TASK TO CARRY OUT – In your copy of the data, include no pictures and alter nothing else.

EXERCISE MATERIAL START

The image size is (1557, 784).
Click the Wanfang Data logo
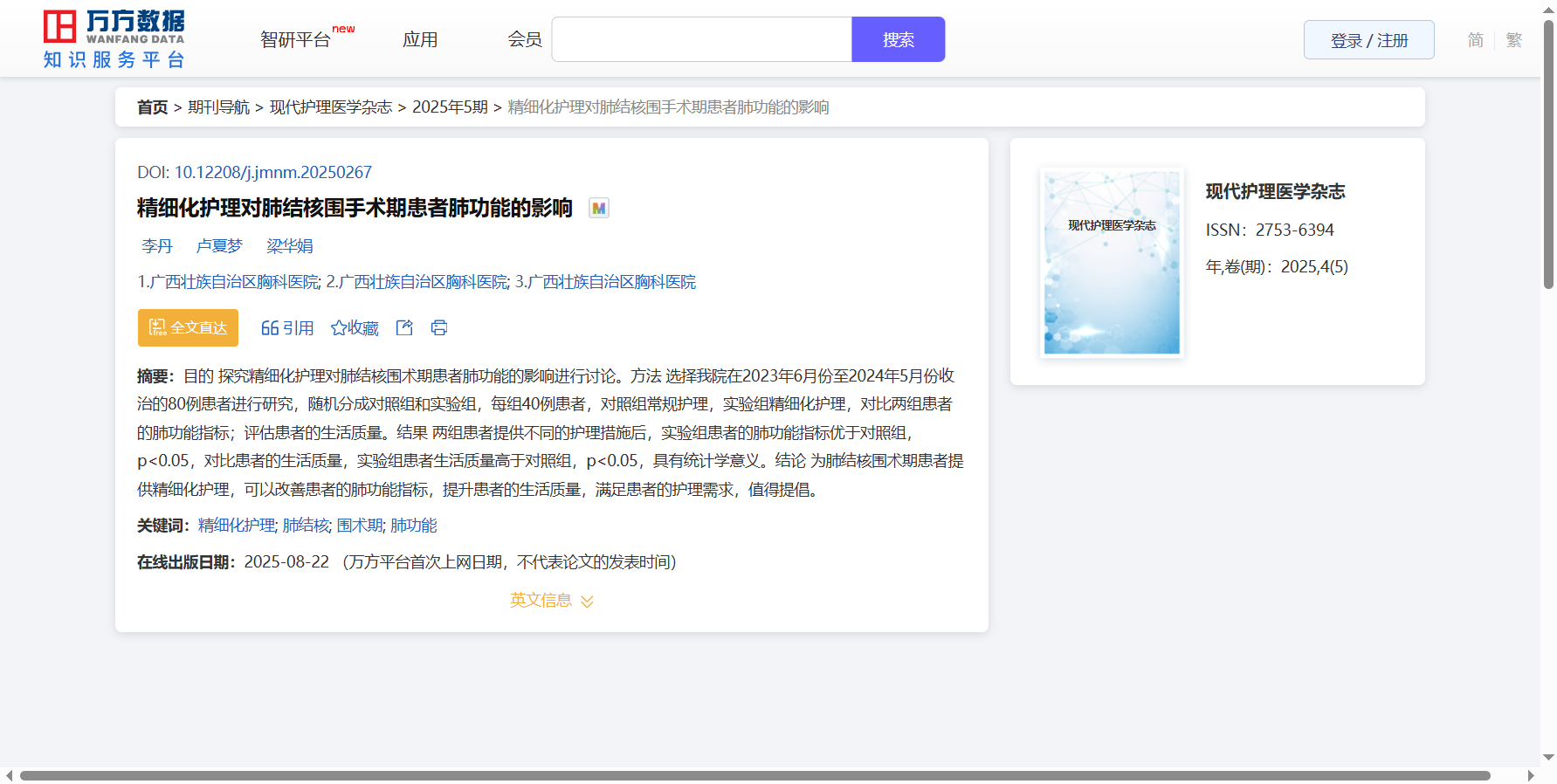[114, 39]
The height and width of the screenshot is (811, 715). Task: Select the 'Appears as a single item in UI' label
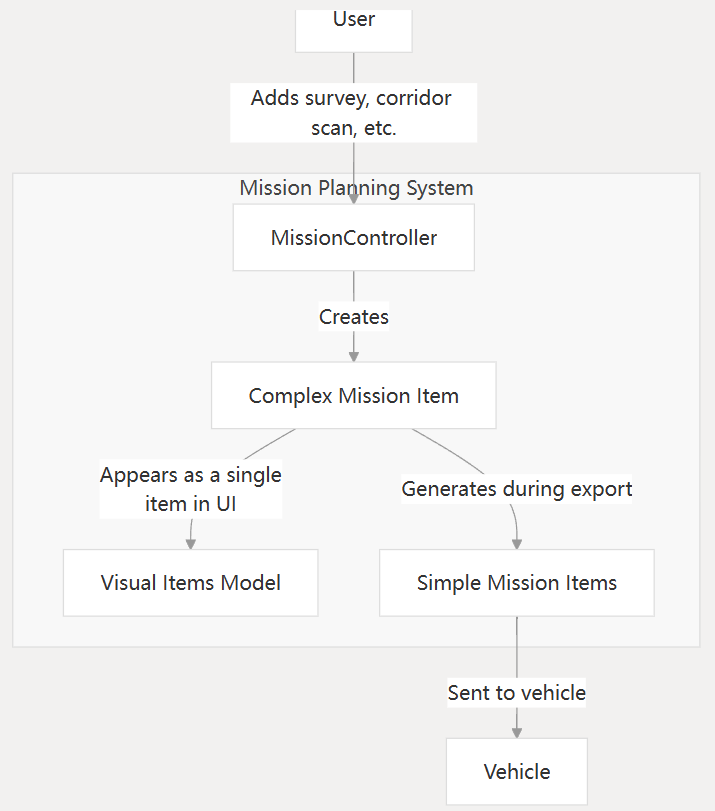click(x=191, y=489)
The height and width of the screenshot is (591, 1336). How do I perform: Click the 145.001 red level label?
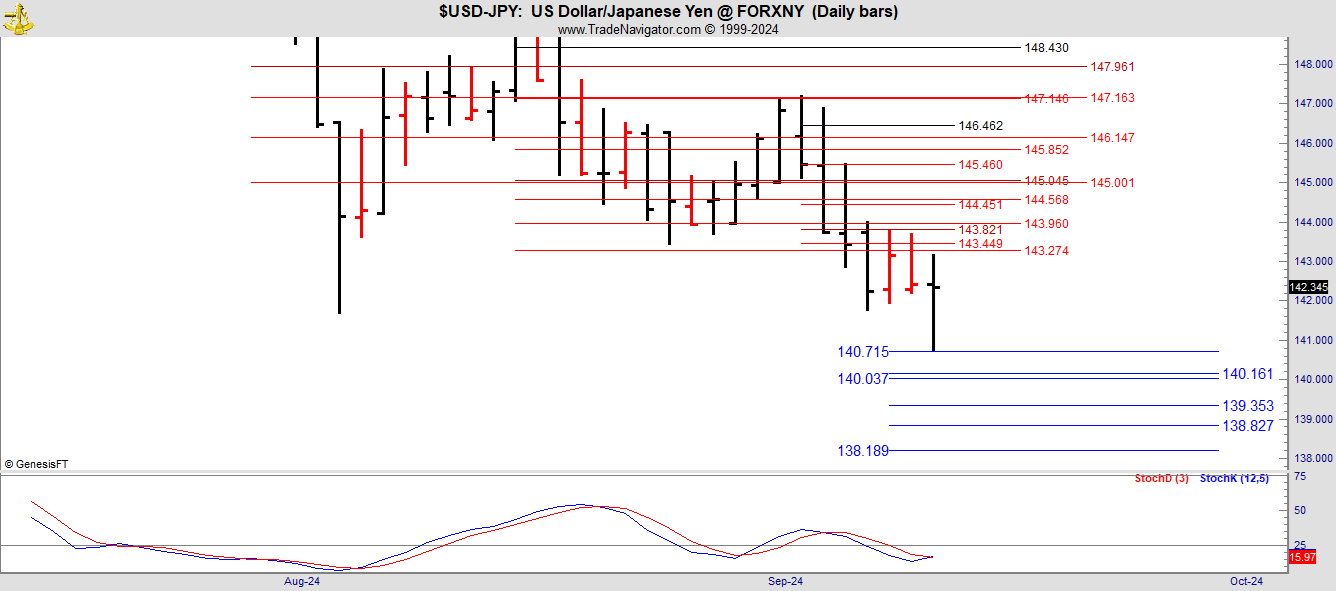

EXERCISE MATERIAL END

OUTPUT OF THE EXERCISE –
The image size is (1557, 784).
Click the Wanfang Data logo
[114, 39]
The height and width of the screenshot is (811, 715). Task: Select the 'Appears as a single item in UI' label
click(x=191, y=489)
The height and width of the screenshot is (591, 1336). How do I perform: Click the 145.001 red level label?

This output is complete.